## [EXCERPTED TEXT]
# # # #

For Immediate Release: June 11, 2015
Contact: Brian Probolsky, (949) 533-4254
OC SUPERVISOR ANDREW DO CALLS ON MEDI-CAL TO HALT CLAWBACK OF MILLIONS OF DOLLARS FROM CALOPTIMA DOCTORS
(Santa Ana, California) – Years after the bills have been paid, the state’s public health insurance program has begun to demand repayment of millions of dollars from doctors who provide health care to low-income families, children, seniors and persons with disabilities in Orange County.
Orange County Supervisor Andrew Do, a member of the CalOptima board of directors, is calling for an end to this clawback by the state’s fee-for-service Medi-Cal program, arguing that the process is unfair and could result in more doctors leaving CalOptima, Orange County’s low-income health insurance program.
“Medi-Cal made the mistake, yet it’s shifted the costs to doctors and patients,” said Supervisor Do, who discovered the problem after receiving complaints from Orange County ophthalmologists. “It’s wrong for Medi-Cal to unilaterally withhold payments on new claims as it tries to clear up old billing disputes.”
Between July 26, 2011 and May 21, 2013, claims for services provided to dual-eligible patients – those enrolled in both Medi-Cal and Medicare – sent by Medicare to the state fee-for-service Medi-Cal program were erroneously paid by the state’s fiscal intermediary, Xerox, rather than rejected. Such rejections would have triggered doctors to bill Orange County’s own public health insurance program.
Now, Medi-Cal is recouping the improper payments from current billing claims submitted by doctors and issuing demand letters for amounts that range in the tens of thousands of dollars if the recoupment is not occurring quickly enough. In some cases, Medi-Cal appears to be charging interest on the money owed.
Adding to the confusion and frustration: uncertainty over whether the doctors can legally go back to claim the mis-processed payments from CalOptima due to the significant passage of time.

# # # #

## [REQUIREMENT]
Please resume the press release above on Medi-Cal's clawback of payments from CalOptima doctors, writing on from its final sentence.

## [SUPPLIED INFORMATION]
# # # #

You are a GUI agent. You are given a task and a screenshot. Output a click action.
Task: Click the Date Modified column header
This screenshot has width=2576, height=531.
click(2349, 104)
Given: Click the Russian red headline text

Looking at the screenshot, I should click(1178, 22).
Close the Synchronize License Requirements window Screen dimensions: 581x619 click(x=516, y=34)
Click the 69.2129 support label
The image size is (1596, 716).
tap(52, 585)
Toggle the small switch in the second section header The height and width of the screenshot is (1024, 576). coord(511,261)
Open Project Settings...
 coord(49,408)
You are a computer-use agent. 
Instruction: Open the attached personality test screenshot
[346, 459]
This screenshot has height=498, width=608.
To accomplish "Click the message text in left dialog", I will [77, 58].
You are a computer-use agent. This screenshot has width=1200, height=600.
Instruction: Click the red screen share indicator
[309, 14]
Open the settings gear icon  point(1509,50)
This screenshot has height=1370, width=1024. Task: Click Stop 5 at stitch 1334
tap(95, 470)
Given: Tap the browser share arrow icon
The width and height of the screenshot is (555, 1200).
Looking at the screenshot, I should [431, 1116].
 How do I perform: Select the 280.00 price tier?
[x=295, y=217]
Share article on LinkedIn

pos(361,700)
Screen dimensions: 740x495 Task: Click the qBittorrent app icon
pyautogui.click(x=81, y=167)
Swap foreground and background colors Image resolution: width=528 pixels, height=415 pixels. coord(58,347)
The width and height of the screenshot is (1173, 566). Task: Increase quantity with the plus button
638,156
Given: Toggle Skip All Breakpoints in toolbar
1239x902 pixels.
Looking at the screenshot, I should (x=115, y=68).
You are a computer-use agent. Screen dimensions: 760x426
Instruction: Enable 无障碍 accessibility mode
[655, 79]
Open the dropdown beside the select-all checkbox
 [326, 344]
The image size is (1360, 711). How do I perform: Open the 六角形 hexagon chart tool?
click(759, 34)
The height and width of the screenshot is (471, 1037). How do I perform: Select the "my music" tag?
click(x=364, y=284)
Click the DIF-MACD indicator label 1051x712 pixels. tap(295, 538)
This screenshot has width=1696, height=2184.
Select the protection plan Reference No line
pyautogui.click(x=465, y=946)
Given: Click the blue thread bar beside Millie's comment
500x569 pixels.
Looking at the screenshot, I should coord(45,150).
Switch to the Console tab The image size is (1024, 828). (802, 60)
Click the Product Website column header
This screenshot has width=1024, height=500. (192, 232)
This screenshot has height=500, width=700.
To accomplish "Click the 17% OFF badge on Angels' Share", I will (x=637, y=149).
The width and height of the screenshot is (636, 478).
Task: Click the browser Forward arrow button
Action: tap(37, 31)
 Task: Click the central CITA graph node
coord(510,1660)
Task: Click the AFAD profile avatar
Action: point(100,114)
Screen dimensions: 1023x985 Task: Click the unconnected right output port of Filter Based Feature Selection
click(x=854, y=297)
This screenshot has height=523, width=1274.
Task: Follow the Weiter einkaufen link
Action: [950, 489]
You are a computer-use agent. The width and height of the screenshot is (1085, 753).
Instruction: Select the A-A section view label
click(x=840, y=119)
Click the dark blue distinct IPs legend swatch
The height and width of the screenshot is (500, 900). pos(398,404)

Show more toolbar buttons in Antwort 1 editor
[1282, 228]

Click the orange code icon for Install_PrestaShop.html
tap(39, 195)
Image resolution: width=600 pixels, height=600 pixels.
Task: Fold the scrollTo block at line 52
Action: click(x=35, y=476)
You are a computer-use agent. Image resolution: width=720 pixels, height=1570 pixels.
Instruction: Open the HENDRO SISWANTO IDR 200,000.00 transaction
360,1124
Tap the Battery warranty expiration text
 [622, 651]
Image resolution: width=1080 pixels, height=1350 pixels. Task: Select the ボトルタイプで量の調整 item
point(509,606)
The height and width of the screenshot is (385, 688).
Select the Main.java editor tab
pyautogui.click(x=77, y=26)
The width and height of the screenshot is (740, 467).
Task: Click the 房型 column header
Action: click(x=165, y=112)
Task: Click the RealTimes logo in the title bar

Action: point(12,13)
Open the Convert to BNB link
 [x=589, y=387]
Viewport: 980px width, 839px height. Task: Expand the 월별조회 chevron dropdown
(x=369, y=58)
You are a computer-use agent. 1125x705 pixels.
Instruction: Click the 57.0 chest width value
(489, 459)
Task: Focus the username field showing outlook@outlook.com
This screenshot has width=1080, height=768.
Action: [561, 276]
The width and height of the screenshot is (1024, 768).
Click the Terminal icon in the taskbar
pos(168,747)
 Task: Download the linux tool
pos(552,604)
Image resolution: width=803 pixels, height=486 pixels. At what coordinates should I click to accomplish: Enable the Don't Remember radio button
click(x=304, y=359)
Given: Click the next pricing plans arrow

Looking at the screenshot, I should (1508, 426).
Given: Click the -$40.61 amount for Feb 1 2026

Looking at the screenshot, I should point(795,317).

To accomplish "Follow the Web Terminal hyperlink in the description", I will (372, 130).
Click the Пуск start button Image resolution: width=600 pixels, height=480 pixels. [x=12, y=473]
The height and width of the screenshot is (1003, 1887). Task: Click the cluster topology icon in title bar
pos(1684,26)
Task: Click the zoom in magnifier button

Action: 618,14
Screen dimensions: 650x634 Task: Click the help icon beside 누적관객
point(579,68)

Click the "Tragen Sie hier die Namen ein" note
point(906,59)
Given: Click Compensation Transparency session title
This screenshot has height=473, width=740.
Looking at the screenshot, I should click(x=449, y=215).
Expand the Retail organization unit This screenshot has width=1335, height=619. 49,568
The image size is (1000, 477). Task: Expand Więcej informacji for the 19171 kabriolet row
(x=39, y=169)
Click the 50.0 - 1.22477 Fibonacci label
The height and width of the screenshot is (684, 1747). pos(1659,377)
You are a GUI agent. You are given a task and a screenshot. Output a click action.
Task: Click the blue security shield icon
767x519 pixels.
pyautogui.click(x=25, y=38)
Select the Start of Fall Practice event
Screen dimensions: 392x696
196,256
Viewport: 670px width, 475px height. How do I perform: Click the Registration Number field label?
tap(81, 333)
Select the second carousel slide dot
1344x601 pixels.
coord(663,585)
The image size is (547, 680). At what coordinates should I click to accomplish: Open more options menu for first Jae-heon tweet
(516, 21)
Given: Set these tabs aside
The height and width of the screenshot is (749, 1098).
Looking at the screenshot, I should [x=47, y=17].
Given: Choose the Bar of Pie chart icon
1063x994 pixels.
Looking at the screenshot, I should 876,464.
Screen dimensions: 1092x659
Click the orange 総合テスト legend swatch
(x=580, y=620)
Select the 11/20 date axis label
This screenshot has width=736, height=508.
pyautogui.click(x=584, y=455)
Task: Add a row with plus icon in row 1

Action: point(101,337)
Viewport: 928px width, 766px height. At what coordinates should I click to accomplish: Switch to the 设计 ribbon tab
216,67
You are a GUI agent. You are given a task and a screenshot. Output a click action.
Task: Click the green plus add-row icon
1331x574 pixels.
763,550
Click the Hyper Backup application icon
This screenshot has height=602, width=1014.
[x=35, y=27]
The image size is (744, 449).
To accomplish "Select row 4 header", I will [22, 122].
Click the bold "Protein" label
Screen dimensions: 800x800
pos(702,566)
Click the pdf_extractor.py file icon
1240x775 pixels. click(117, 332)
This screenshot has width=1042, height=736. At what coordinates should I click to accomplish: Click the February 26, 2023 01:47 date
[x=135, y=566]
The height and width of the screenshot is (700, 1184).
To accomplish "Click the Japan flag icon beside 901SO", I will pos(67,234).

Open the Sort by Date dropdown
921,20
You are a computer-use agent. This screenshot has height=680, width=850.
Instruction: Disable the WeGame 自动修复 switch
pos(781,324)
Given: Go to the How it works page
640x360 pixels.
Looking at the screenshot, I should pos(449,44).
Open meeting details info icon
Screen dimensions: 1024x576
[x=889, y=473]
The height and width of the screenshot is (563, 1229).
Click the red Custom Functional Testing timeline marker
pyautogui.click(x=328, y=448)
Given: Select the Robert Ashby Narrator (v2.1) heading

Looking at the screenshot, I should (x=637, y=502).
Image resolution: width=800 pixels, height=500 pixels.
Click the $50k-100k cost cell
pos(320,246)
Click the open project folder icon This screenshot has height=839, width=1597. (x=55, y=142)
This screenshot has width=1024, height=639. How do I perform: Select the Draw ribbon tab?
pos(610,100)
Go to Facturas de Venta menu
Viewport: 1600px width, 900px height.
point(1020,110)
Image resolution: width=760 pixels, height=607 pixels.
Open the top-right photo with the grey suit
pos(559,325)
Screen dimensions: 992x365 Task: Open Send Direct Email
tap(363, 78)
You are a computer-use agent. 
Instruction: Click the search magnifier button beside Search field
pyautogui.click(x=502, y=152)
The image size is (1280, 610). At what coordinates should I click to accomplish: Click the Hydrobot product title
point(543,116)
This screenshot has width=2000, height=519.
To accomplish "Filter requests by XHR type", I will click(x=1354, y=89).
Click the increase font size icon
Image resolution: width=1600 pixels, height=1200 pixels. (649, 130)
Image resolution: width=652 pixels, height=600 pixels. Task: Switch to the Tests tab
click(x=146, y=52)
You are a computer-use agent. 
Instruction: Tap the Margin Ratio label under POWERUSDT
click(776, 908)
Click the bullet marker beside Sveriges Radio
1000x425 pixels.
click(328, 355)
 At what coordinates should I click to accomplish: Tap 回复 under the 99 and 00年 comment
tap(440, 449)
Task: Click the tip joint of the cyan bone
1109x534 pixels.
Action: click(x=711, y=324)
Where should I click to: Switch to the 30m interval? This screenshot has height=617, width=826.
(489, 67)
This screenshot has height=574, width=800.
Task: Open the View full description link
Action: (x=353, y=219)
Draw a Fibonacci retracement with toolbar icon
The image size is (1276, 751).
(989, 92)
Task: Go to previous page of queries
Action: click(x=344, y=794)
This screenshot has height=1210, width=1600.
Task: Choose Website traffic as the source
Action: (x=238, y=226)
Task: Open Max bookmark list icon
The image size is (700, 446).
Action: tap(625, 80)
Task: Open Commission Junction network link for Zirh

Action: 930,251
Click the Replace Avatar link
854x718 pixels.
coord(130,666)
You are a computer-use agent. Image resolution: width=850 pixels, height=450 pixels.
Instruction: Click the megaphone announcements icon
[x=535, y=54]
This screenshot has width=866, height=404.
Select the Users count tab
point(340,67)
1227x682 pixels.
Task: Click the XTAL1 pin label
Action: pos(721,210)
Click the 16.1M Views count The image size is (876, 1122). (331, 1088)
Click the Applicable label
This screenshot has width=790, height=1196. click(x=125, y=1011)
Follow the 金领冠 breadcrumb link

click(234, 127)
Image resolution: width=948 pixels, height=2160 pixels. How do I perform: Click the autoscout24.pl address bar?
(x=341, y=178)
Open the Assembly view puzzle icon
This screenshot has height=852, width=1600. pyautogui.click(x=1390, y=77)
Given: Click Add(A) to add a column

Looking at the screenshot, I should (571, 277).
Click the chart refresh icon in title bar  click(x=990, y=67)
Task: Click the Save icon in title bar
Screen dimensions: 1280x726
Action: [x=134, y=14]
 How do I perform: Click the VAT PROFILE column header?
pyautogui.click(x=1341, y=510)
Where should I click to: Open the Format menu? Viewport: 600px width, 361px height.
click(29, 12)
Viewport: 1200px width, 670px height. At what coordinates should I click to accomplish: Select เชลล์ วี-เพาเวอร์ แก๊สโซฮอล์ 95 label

# # # #

## [RESULT BELOW]
“This was clearly and admittedly a mistake made by Medi-Cal, yet it is placing these providers in a position to possibly suffer financial hardship,” said Dr. Craig H. Kliger, executive vice president of the California Academy of Eye Physicians and Surgeons. “That is exactly the wrong message for the State to be sending to providers who are willing serve this vulnerable population.”
At last Thursday’s CalOptima Board of Directors meeting, Do called on CalOptima staff to investigate the issue and identify how CalOptima can assist doctors in resolving the billing dispute.
Until affected health care agencies have a full understanding of the problem, he’s calling for Medi-Cal to:
1) Immediately halt the clawback of funds;
2) Continue to pay doctors for undisputed claims; and
3) Work with doctors to reach a fair compromise on the billing dispute.
An estimated 1.1 million low-income seniors and people with disabilities receive health care services through both the Medicare and Medi-Cal, according to the state Department of Health Care Services. It’s unclear whether other counties throughout the state are also affected by the problem.
Orange County Supervisor Andrew Do represents the First District, which includes the communities of Garden Grove, Santa Ana, Westminster, Fountain Valley and Midway City.